**What this task involves**: Find how many lines of the records below contain the word "from" and write that number by itself.

Dataset excerpts:
----------------------------------------
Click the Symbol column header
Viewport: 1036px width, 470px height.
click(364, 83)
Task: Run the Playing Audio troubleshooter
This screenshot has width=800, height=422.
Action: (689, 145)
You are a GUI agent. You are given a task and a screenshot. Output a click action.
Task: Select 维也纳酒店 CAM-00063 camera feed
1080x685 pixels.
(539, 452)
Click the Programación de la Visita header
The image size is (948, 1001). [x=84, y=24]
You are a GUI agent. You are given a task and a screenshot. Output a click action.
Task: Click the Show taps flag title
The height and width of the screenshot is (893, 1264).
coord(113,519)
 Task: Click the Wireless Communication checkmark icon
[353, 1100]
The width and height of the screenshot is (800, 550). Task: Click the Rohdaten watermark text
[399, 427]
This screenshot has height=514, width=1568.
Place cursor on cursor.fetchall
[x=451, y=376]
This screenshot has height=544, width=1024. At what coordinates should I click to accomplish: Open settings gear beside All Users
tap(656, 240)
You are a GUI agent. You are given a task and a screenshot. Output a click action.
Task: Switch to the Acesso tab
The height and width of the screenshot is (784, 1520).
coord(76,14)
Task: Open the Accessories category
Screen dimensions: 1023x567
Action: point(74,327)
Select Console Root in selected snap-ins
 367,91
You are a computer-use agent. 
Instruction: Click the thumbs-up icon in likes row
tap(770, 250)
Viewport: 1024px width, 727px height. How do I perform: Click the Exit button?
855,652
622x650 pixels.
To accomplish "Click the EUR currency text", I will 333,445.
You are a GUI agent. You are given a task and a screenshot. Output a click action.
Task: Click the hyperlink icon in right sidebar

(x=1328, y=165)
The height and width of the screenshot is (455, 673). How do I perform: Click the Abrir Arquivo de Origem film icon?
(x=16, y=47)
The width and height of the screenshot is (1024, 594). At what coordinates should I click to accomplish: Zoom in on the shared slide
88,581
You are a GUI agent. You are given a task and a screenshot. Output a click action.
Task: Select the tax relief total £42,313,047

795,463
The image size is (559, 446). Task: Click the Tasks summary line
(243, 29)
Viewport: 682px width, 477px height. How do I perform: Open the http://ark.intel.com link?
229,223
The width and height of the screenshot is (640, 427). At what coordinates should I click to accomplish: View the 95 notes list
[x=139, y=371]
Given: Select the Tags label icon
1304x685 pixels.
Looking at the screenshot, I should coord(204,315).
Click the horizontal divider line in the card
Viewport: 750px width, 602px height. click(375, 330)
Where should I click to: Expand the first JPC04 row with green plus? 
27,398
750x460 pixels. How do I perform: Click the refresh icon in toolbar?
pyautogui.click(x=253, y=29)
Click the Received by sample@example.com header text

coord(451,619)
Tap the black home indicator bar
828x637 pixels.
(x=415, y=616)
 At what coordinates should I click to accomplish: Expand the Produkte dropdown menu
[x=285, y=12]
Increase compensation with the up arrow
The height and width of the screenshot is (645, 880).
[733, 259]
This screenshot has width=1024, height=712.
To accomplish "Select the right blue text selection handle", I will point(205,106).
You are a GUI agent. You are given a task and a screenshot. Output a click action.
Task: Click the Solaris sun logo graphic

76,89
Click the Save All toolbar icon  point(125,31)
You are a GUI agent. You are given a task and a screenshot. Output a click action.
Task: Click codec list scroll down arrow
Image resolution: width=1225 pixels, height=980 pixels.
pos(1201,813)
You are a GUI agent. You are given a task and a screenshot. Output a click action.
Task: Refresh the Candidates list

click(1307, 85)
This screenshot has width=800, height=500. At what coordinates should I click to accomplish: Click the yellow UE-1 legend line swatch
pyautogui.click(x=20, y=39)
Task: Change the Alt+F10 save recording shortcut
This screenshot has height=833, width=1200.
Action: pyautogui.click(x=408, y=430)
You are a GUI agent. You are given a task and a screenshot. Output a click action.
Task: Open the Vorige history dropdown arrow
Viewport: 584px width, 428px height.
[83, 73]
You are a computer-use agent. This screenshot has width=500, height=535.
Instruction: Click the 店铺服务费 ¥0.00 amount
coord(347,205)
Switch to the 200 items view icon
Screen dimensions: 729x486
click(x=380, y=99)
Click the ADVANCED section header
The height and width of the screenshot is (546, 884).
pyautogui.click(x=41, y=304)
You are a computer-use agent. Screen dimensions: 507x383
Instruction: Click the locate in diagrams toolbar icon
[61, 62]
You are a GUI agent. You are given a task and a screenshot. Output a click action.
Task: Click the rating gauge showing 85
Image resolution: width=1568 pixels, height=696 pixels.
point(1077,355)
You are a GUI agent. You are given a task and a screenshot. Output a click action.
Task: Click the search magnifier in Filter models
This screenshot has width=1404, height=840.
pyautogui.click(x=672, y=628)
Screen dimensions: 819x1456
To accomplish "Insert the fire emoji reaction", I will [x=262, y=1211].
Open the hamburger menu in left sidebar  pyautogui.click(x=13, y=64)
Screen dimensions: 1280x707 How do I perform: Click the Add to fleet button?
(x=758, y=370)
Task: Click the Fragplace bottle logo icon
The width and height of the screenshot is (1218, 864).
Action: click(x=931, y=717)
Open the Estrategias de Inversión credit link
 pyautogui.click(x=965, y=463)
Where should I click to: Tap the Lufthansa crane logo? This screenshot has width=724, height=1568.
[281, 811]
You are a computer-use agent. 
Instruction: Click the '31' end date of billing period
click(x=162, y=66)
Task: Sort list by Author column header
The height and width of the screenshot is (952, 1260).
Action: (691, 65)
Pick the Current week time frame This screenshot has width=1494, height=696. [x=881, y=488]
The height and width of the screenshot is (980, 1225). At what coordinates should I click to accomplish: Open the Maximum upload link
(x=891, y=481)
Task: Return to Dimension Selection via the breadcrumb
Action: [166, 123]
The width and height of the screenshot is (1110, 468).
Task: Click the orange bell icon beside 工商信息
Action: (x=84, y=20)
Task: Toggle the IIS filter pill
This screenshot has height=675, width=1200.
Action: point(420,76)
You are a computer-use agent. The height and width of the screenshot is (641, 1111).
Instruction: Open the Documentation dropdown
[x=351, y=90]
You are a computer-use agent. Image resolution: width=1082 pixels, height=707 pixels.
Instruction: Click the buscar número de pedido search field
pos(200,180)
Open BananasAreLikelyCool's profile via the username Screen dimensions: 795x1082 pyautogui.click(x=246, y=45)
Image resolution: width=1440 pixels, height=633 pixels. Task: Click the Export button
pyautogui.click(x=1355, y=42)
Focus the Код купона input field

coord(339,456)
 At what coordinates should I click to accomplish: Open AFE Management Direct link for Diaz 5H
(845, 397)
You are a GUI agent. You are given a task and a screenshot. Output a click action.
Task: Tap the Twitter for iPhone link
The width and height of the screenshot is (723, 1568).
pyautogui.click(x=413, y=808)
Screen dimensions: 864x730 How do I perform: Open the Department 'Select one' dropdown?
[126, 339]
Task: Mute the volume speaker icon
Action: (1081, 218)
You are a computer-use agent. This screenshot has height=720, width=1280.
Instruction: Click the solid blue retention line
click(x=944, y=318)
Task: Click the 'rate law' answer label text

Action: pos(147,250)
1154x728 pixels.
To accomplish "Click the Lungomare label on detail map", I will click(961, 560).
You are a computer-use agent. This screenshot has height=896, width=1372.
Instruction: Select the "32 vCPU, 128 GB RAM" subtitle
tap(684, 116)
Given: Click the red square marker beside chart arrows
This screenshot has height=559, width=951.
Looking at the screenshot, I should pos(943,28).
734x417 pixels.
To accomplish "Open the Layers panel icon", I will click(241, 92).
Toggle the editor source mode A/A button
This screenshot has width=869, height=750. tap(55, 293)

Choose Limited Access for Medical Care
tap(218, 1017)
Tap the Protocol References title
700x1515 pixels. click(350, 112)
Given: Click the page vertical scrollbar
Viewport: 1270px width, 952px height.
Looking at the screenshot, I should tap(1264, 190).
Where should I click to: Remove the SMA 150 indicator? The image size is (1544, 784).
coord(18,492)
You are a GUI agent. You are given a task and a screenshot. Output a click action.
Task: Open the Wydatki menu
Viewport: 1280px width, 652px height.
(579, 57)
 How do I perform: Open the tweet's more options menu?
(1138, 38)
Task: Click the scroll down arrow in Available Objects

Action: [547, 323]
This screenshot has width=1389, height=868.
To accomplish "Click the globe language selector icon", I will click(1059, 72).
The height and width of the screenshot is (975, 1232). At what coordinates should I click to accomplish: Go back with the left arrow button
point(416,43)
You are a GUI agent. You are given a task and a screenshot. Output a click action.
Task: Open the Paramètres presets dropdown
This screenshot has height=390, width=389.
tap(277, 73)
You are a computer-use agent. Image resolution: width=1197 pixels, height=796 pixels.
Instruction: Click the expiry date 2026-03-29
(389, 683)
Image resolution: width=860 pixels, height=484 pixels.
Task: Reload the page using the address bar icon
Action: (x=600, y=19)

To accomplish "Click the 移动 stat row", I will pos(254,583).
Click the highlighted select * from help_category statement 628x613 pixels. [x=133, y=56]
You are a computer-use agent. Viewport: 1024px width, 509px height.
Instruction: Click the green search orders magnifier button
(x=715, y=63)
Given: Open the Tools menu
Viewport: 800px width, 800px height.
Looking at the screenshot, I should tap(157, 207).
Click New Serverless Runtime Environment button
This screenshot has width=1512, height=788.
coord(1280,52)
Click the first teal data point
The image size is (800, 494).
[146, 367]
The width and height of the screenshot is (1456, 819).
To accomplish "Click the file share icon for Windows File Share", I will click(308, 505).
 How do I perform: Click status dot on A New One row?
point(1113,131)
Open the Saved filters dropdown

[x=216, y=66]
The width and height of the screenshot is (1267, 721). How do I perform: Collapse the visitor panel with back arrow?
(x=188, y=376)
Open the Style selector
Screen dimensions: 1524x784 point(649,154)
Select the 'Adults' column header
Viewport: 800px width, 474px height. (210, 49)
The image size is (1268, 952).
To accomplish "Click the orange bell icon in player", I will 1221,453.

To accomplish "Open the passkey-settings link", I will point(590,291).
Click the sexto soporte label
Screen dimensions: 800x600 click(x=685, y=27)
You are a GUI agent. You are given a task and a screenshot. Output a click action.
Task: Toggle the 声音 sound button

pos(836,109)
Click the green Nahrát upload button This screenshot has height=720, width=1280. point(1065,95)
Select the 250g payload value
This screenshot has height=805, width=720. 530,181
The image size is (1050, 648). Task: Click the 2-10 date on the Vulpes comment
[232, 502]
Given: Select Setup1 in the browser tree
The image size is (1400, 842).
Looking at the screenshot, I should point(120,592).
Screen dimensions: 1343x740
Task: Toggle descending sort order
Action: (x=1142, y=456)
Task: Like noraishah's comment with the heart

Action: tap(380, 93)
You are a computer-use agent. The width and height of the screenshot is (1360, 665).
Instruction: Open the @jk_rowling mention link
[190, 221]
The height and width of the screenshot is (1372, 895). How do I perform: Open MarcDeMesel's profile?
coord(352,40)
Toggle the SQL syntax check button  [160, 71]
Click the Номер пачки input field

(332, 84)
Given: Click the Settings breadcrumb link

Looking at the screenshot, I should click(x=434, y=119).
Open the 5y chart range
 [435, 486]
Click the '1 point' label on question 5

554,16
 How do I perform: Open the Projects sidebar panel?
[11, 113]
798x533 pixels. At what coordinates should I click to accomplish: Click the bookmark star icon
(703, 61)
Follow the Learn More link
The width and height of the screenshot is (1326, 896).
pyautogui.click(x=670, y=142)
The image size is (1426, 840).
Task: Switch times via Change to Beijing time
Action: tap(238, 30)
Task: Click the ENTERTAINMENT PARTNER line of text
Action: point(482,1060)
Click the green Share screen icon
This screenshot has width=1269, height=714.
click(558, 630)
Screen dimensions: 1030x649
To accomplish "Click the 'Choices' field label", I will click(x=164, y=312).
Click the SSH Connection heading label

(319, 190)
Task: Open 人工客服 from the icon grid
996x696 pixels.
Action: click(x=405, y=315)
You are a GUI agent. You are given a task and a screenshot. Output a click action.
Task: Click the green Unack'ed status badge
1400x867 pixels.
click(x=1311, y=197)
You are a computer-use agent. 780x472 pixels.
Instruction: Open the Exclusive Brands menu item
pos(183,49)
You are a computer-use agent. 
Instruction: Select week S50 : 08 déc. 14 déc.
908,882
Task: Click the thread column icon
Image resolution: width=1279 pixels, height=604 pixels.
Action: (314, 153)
----------------------------------------
**Answer section**: 2